W3C home > Mailing lists > Public > ietf-http-wg-old@w3.org > September to December 1995

Re: rethinking caching

From: Shel Kaphan <sjk@amazon.com>
Date: Sat, 16 Dec 1995 15:10:17 -0800
Message-Id: <199512162310.PAA06558@bert.amazon.com>
To: Benjamin Franz <snowhare@netimages.com>
Cc: http-wg%cuckoo.hpl.hp.com@hplb.hpl.hp.com
Benjamin Franz writes:
 > On Sat, 16 Dec 1995, Koen Holtman wrote:
 > 
 > > 
 > >   Clients (including caching proxies) should disregard Location
 > >   headers in 2xx responses if they do not point to the same server
 > >   that generated the response.
 > > 
 > > This restriction still leaves you with a negotiation mechanism
 > > powerful enough to handle the French/English example.
 > > 
 > > Note that the above solution assumes that either the content providers
 > > on the same server either trust each other not to spoof, or that the
 > > server has some Location response header filtering mechanism that
 > > excludes spoofing.
 > > 
 > 
 > This is not a safe assumption.

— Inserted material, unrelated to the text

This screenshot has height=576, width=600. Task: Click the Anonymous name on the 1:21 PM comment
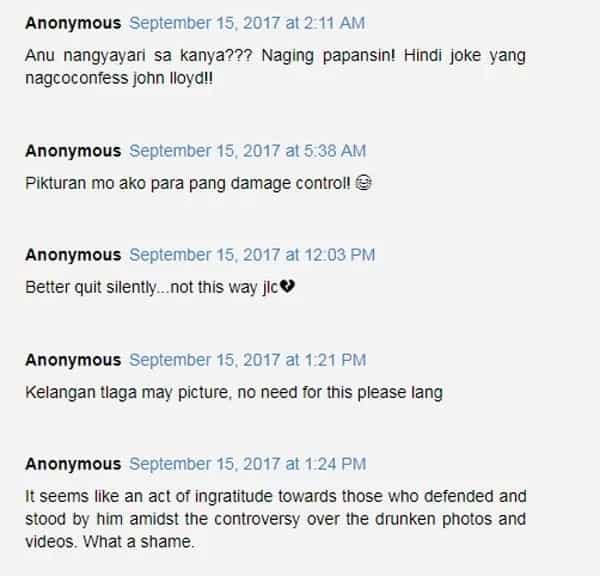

Numerous providers sell space to many 
 > independent people on single servers. For example: www.xmission.com 
 > serves on the order of 1000 independent entities, including many 
 > businesses and people, and allows CGI to be owned by the individuals. 
 > Clearly there is the opportunity for someone to spoof there under the 
 > rule. It is not significantly safer than unrestricted redirections when 
 > many (most?) people share common servers.
 > 
 > -- 
 > Benjamin Franz

If the cache key for the returned document were essentially
the _pair_ (request-URI, location-URI), then this would be safe.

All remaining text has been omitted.